| ФРАГМЕНТ ДОКУМЕНТА |
════════

Методическая помощь

18 мая 2020
«Я шла сквозь жизнь, сводя от боли пальцы»

 

 

Я хочу рассказать вам о замечательной ленинградской поэтессе Ольге Федоровне Берггольц, имя которой самым тесным образом связано с Ленинградом, с периодом его самых тяжелых испытаний, с ленинградской блокадой. Ольга Федоровна оставила много замечательных стихотворений, которые почти ежедневно звучали по радио в те страшные дни.

А я вам говорю, что нет
Напрасно прожитых мной лет,
Ненужно пройденных путей,
Впустую слышанных вестей.
Нет невоспринятых миров,
Нет мимо розданных даров,
Любви напрасной тоже нет —
Любви обманутой, больной,
Её нетленно-чистый свет
Всегда во мне,
Всегда со мной.
И никогда не поздно снова
Начать всю жизнь,
Начать весь путь,
И так, чтоб в прошлом бы —  
                                 ни слова,
 Ни стона бы не зачеркнуть.
О. Берггольц. Ответ
Расцвет её творчества связан именно с периодом блокады. Ленинград, казалось, был самым неподходящим для поэзии временем, но для нее это было не так. Она начала писать раньше, но по-настоящему большим поэтом стала в тот незабываемый период.
Автобиография. Я родилась в 1910 году, 16 мая, в Ленинграде. Отец, Фёдор Христофорович Берггольц, — врач. С 1914 да как военный хирург бы действующей армии, а с 1917 1920-й — в рядах Красной Армии, в 1921 году участвовал в ликвидации Кронштадтского мятежа, затем работал врачом с 1921 года фабрике «Красный ткач», умер 1948 году в Ленинграде. Мать - домохозяйка, сейчас живёт на моём   иждивении   в   Ленинграде. Сестра — в Москве, по профессии артистка, руководит в данное время кружком самодеятельности. Я окончила школу в 1926 году, после чего поступила на Высшие курсы искусствознания при Государственном институте искусств, откуда была переведена в Ленинградский государственный университет,  который окончила в декабре 1930 года. Начала писать с детства. Однако началом литературной деятельности считаю 1930 год- год выхода моей первой книжки для детей «Зима-Лето-Попугай». На этом автобиография написанная в 1959 году обрывается.
Война вторглась в мирную жизнь и сломала  ее непрочное равновесие – личное счастье показалось беспомощно-зыбким. Начался новый отсчет времени.
«Мы живем, испол­ненные единой жаждой — всем, чем можно, помочь стране. И, несмотря ни на что, мы живем уверенностью, что Россия высто­ит, что мы остановим повсюду за­хватчиков и даже погоним их вон из пределов нашего Отечества. И мы из своего кольца, из осады громко говорим всем защитни­кам России: товарищи, крепи­тесь, бейте немцев, остановите, задержите их, — это можно, мож­но, клянемся вам ленинградским сентябрем сорок первого года!
Немыслимо трудные дни пе­реживаем сейчас мы все...»
Из воспоми­наний поэта Павла Антокольского: «Когда в начале 1942 года в Москве я впервые услышал по радио звучащий из блокадного Ленинграда голос Ольги Берг­гольц, это было большим собы­тием не только в моей жизни, но и в жизни многих других лю­дей, на фронте и в тылу. Это был чистый источник самой нужной и самой ценной тогда информации.

════════

| ЗАДАНИЯ |
a – Переведите на английский язык предложение из текста об Ольге Берггольц: «Ольга Федоровна оставила много замечательных стихотворений, которые почти ежедневно звучали по радио в те страшные дни».
b – Замените «слова» на «звука» в отрывке текста об Ольге Берггольц от «И никогда не» до «бы не зачеркнуть.» и приведите этот отрывок целиком.
Опирайтесь только на текст об Ольге Берггольц.

| ИСХОДНЫЕ МАТЕРИАЛЫ |
════════

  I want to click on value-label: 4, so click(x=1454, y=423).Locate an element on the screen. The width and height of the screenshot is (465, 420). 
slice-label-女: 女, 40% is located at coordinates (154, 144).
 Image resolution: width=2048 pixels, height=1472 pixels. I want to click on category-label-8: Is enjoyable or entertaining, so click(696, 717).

════════

| ОТВЕТЫ К ЗАДАНИЯМ |
a – Olga Fyodorovna left many wonderful poems that were heard on the radio almost every day during those terrible days.

b –
И никогда не поздно снова
Начать всю жизнь,
Начать весь путь,
И так, чтоб в прошлом бы —  
                                 ни звука,
 Ни стона бы не зачеркнуть.